WORK REQUIRED: Beginning with the line where "Add the tag using the gray plus button" appears, retype every remaining line of the data below, both the first and last included.

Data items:
——————————

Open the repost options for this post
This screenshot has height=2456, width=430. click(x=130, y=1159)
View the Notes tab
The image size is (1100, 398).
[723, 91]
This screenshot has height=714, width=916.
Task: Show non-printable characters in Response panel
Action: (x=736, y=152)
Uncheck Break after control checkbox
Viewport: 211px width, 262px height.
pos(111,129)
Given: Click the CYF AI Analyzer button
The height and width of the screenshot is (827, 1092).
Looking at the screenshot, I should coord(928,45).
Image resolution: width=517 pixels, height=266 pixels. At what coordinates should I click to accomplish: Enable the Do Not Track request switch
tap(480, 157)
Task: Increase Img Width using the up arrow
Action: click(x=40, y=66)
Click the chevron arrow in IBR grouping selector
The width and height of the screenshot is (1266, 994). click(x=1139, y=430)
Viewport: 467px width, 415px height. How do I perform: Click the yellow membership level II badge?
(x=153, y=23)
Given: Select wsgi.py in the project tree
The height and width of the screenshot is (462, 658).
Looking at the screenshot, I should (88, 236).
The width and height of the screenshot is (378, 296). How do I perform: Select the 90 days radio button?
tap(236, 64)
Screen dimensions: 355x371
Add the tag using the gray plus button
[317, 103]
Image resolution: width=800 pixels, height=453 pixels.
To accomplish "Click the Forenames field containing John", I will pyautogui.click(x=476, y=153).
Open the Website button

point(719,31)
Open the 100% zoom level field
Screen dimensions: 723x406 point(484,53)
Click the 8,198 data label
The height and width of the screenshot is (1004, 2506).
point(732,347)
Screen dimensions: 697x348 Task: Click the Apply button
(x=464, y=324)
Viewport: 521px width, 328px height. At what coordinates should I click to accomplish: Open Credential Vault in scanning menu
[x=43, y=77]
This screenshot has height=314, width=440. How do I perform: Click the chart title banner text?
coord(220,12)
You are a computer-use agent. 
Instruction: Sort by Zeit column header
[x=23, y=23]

——————————

COMPLETED EXERCISE:
Add the tag using the gray plus button
[317, 103]
Image resolution: width=800 pixels, height=453 pixels.
To accomplish "Click the Forenames field containing John", I will pyautogui.click(x=476, y=153).
Open the Website button

point(719,31)
Open the 100% zoom level field
Screen dimensions: 723x406 point(484,53)
Click the 8,198 data label
The height and width of the screenshot is (1004, 2506).
point(732,347)
Screen dimensions: 697x348 Task: Click the Apply button
(x=464, y=324)
Viewport: 521px width, 328px height. At what coordinates should I click to accomplish: Open Credential Vault in scanning menu
[x=43, y=77]
This screenshot has height=314, width=440. How do I perform: Click the chart title banner text?
coord(220,12)
You are a computer-use agent. 
Instruction: Sort by Zeit column header
[x=23, y=23]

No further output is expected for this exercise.